■ Quoted passage:
Ailing Timberwolves are just what struggling Blazers needed
Win is Portland's second since Feb. 4
Originally published March 2, 2013 at 10:16 p.m., updated March 2, 2013 at 10:45 p.m.
PORTLAND — Terry Stotts stated the obvious about his Trail Blazers’ win on Saturday night. The team on the losing end of the 109-94 outcome has been plagued with injuries all season.
Still, as much hardship as the Minnesota Timberwolves have faced, the Blazers needed a bright moment to avoid their own suffering.
Feeble opponent or not, only the positive result mattered.
“I thought it was solid win for us,” Stotts said. “At this stage it’s about getting another win regardless of what’s happened before.”
On a night when Brandon Roy returned to the Rose Garden for the first time as a member of another franchise, the Blazers completed the four-game season sweep of his new team and improved to 27-31. The win stems a trend in the wrong direction that saw Portland lose seven of eight games.
“The next two (games) — this one and the one Monday before we go on the road,” Nicolas Batum said, “they (are) huge for us. We struggled the last couple games, but we needed this one tonight.”
While Damian Lillard carried the scoring load for a game-high 24 points, his backup and frequent backcourt mate Eric Maynor played as the helpful guard. In only his third game as a Blazer, Maynor recorded a career-high 12 assists and played 31 minutes and 10 seconds, his most time on the floor since March 22, 2010.
“I’ve been able to get comfortable with some of these guys and as time comes, it’s going to get even better,” Maynor said. “It feels good to be out there playing.”
Maynor missed 77 games last season, which includes the playoffs, after tearing his anterior cruciate ligament. The injury forced him to wear a brace up until three weeks ago, so if anyone understands Maynor’s plight to come back, it would be the walking wounded on the Timberwolves’ roster.
Grim injury reports and trips to the surgeon have interrupted what was once believed to be a promising Minnesota season. Prior to coming to Portland, the Wolves experienced another injury with center Nikola Pekovic (abdominal strain), who averages 15.9 points and 8.8 rebounds.
So without their starting frontline, the Wolves presented themselves as the sacrificial lamb the Blazers needed. But the question remained would they pounce or play down to the competition?
Not only had the Blazers lost recent games, but they did so against some of the worst teams in the league (Orlando, New Orleans, Phoenix).
“I think we’re immature at times by not locking in and taking advantage of our situation,” said J.J. Hickson, who finished with 18 points and 16 rebounds. “We’ve had times (when) we could’ve beaten a lot of easy teams. Not to say that teams with a bad record are (easily) beatable, but we’ve got to win those games to give ourselves a shot.”
It began early as the Blazers jumped to a 27-17 lead in the first quarter and did not relinquish their double-digit edge until late in the half. Even through Wesley Matthew had picked up three fouls, Portland stayed ahead by giving extended minutes to the Maynor-Lillard backcourt.

■ Task item A: In the Blazers article, how many assists did Eric Maynor record?
■ Task item B: Translate this sentence from the Blazers article into Spanish: "Feeble opponent or not, only the positive result mattered."
■ Task item C: Please write the next paragraph of the Blazers article, picking up after its last sentence.
These rows were taken from a different source.

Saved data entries
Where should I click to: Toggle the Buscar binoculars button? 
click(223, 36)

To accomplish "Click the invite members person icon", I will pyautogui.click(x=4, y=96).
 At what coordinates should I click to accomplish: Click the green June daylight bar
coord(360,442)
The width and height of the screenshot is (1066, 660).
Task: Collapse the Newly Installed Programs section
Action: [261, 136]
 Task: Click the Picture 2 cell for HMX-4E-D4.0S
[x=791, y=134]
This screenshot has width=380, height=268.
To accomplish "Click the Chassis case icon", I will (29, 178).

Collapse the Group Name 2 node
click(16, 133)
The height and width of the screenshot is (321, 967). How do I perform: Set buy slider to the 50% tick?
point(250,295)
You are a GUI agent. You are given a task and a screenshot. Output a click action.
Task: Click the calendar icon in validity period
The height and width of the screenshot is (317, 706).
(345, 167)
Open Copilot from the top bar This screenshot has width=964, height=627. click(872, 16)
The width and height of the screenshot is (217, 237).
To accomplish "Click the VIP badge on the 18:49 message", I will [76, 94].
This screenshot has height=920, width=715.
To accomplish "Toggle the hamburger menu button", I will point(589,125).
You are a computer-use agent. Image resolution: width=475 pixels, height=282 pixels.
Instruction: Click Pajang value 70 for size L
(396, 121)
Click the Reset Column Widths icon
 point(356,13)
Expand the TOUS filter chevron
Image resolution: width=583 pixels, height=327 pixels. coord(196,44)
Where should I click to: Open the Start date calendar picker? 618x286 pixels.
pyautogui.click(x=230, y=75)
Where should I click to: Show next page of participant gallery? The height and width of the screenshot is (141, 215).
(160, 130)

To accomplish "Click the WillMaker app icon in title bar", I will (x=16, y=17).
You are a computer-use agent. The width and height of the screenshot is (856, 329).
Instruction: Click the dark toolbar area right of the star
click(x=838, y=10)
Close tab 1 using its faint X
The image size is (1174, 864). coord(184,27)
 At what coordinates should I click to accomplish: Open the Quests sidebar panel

■ Expected answer A: A career-high 12 assists.

■ Expected answer B: Rival débil o no, solo importaba el resultado positivo.

■ Expected answer C:
Although Maynor did not shoot particularly well — only 1 for 5 — he matched his season best of seven assists by the 8:29 mark of the second quarter and was well on his way to a career night.
“It’s reassuring,” Stotts said of Maynor. “Eric has come in and he has played a lot of big games. He has a lot of confidence and poise out there. I still like having scorers out there with him, but I think he controls the game pretty well on offense.”
Even with the backcourt blossoming and rookie reserves Meyers Leonard (12 points, eight rebounds) and Victor Claver (10 points) contributing, the Blazers did not exactly blow the Wolves away.
Minnesota pulled within 53-46 near the start of the third quarter but with Matthews on the bench with four fouls, Maynor played with the starters and helped expand the lead to 17.
Minnesota fell to 20-36, another loss contributed to the injury-riddled season.
“We’ve had a tough time with (the Blazers),” Wolves coach Rick Adelman said. “Tonight was just one of those things. Guys tried, but it just wasn’t there.”
When the Wolves entered the Rose Garden, four damaged players occupied the inactive list, but one still owned a piece of the Blazer fans’ hearts.
After the first timeout of the game, Roy’s image flashed on the overhead scoreboard and ignited a prompt and enthusiastic standing ovation.
For the first time since the end of the 2011 season, fans could appreciate Roy for his years in Portland in spite of the knee injury that ultimately stalled his career — the Blazers waived Roy later that year.
This season, Roy attempted a comeback with Minnesota but only played in five games before experiencing another setback.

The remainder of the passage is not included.